Urteil:Vater missbraucht Tochter und muss in Haft

Der Prozess gegen den 36-Jährigen sorgte vor allem wegen des Verhaltens seines Verteidigers für Aufsehen. Nun erwarten den Vater vier Jahre Haft - sein Anwalt sitzt mittlerweile selbst auf der Anklagebank.

Von Susi Wimmer

Nach mehr als einem Jahr und erst im zweiten Anlauf ist am Dienstag vor dem Landgericht München I der Prozess gegen Alexander K. zu Ende gegangen. Die 20. Strafkammer sah es als erwiesen an, dass der 36-Jährige seine Tochter im Alter zwischen sechs und acht Jahren in drei Fällen sexuell missbraucht, genötigt und körperlich verletzt hat. Sie verurteilte K. zu einer Freiheitsstrafe von vier Jahren.
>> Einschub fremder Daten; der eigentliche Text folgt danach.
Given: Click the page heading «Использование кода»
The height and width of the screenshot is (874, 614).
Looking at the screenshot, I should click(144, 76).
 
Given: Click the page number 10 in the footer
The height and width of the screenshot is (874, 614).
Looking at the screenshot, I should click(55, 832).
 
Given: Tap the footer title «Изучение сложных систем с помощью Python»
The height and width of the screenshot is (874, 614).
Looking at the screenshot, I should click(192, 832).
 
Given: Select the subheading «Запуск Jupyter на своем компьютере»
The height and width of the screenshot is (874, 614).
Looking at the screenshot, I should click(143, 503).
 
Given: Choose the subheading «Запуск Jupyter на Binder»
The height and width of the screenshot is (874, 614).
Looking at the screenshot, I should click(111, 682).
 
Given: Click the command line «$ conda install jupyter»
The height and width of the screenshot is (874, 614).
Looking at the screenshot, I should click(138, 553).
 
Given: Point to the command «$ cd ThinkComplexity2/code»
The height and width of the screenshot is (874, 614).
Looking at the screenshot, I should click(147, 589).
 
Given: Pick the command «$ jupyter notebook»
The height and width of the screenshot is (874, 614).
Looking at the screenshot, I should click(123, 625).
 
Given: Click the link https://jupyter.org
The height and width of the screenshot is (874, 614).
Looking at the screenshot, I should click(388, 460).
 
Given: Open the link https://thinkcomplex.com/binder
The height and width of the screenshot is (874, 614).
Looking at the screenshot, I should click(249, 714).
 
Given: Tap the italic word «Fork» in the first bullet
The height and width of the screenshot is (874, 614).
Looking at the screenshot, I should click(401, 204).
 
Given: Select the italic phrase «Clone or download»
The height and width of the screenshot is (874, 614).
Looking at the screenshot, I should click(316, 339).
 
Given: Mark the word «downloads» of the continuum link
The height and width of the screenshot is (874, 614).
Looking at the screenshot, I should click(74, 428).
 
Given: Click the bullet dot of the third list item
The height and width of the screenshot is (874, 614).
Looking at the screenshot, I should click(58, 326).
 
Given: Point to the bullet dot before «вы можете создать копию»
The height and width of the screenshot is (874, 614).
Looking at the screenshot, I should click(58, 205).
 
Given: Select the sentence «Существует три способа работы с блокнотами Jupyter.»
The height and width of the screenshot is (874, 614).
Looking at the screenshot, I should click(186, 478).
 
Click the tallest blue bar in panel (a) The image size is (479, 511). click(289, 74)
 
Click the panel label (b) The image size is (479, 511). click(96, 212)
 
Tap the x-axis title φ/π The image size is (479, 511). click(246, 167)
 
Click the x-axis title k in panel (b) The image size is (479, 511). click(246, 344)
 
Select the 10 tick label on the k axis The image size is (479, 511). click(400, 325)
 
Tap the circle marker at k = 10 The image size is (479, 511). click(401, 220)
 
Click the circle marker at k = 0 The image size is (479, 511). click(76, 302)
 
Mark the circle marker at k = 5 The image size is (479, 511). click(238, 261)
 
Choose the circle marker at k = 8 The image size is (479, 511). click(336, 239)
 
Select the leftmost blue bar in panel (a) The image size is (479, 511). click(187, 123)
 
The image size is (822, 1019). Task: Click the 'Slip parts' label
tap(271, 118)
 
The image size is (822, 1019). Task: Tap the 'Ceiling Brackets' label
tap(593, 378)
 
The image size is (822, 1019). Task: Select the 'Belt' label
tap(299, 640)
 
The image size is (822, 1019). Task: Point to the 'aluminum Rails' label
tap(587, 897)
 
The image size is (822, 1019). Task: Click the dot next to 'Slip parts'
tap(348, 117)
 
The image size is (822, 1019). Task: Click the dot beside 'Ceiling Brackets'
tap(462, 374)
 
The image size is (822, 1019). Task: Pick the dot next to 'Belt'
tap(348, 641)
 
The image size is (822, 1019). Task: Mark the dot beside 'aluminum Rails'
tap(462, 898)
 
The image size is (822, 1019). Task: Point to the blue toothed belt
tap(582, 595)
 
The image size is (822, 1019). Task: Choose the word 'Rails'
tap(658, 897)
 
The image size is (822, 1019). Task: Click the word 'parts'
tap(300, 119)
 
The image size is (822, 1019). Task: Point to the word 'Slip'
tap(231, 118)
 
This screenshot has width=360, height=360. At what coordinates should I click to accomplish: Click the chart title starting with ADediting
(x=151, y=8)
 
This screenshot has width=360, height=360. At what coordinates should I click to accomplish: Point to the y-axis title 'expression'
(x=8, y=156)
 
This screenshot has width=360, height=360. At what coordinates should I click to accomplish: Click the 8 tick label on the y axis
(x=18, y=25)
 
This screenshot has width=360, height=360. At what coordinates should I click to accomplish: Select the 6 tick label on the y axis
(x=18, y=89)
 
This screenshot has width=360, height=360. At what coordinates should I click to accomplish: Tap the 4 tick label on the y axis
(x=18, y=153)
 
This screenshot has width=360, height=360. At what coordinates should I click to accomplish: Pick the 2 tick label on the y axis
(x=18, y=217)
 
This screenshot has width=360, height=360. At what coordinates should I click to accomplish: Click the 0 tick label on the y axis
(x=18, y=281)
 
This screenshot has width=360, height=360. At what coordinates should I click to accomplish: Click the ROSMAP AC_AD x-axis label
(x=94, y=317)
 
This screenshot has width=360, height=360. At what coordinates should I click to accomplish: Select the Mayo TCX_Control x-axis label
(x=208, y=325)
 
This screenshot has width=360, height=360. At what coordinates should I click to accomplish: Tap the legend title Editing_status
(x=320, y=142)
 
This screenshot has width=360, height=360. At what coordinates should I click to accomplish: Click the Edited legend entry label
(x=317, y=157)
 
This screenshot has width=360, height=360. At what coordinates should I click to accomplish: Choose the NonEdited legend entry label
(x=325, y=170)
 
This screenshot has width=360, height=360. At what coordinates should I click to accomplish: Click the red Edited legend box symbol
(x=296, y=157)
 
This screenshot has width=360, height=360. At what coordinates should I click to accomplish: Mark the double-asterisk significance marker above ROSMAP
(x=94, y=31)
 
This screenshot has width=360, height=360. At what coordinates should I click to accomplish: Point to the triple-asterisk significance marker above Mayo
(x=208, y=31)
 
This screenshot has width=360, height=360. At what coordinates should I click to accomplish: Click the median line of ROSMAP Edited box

Die Schilderungen des Mädchens, das im Alter von neun Jahren bei einer Ermittlungsrichterin ausgesagt hatte, hielt das Gericht für glaubwürdig. "Das war ganz sicher nicht gelogen", sagte der Vorsitzende Richter Bertolt Gedeon in seiner umfassenden Urteilsbegründung.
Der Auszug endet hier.